• [PROBLEM TO WORK ON]
Your task is to set down the records below again, exactly.

• [SUPPLIED RECORDS]
______________________________
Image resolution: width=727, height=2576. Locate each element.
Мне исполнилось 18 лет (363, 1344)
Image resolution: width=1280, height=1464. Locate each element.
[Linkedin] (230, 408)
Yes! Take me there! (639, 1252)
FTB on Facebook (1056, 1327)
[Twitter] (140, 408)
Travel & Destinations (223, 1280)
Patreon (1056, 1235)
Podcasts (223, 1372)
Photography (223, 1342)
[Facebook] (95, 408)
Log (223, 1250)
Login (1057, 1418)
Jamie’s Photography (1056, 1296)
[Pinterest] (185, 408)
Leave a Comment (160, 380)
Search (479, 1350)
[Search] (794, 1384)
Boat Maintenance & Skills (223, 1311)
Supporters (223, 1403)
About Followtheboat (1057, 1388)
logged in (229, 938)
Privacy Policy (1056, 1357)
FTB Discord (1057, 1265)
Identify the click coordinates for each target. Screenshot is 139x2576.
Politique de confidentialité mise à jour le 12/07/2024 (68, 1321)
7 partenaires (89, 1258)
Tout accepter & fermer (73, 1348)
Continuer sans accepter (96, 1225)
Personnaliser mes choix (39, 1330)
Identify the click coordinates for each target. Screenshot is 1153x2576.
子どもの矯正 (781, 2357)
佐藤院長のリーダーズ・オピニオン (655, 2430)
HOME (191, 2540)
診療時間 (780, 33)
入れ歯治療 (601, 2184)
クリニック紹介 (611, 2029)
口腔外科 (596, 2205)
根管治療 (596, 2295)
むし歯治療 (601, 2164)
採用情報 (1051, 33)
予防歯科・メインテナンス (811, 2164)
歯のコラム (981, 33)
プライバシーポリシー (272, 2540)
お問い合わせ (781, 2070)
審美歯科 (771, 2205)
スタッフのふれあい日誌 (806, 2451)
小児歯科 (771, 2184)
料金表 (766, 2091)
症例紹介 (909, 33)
______________________________
• [RESPONSE]
Image resolution: width=727, height=2576. Locate each element.
Мне исполнилось 18 лет (363, 1344)
Image resolution: width=1280, height=1464. Locate each element.
[Linkedin] (230, 408)
Yes! Take me there! (639, 1252)
FTB on Facebook (1056, 1327)
[Twitter] (140, 408)
Travel & Destinations (223, 1280)
Patreon (1056, 1235)
Podcasts (223, 1372)
Photography (223, 1342)
[Facebook] (95, 408)
Log (223, 1250)
Login (1057, 1418)
Jamie’s Photography (1056, 1296)
[Pinterest] (185, 408)
Leave a Comment (160, 380)
Search (479, 1350)
[Search] (794, 1384)
Boat Maintenance & Skills (223, 1311)
Supporters (223, 1403)
About Followtheboat (1057, 1388)
logged in (229, 938)
Privacy Policy (1056, 1357)
FTB Discord (1057, 1265)
Identify the click coordinates for each target. Screenshot is 139x2576.
Politique de confidentialité mise à jour le 12/07/2024 (68, 1321)
7 partenaires (89, 1258)
Tout accepter & fermer (73, 1348)
Continuer sans accepter (96, 1225)
Personnaliser mes choix (39, 1330)
Identify the click coordinates for each target. Screenshot is 1153x2576.
子どもの矯正 (781, 2357)
佐藤院長のリーダーズ・オピニオン (655, 2430)
HOME (191, 2540)
診療時間 (780, 33)
入れ歯治療 (601, 2184)
クリニック紹介 (611, 2029)
口腔外科 (596, 2205)
根管治療 (596, 2295)
むし歯治療 (601, 2164)
採用情報 (1051, 33)
予防歯科・メインテナンス (811, 2164)
歯のコラム (981, 33)
プライバシーポリシー (272, 2540)
お問い合わせ (781, 2070)
審美歯科 (771, 2205)
スタッフのふれあい日誌 (806, 2451)
小児歯科 (771, 2184)
料金表 (766, 2091)
症例紹介 (909, 33)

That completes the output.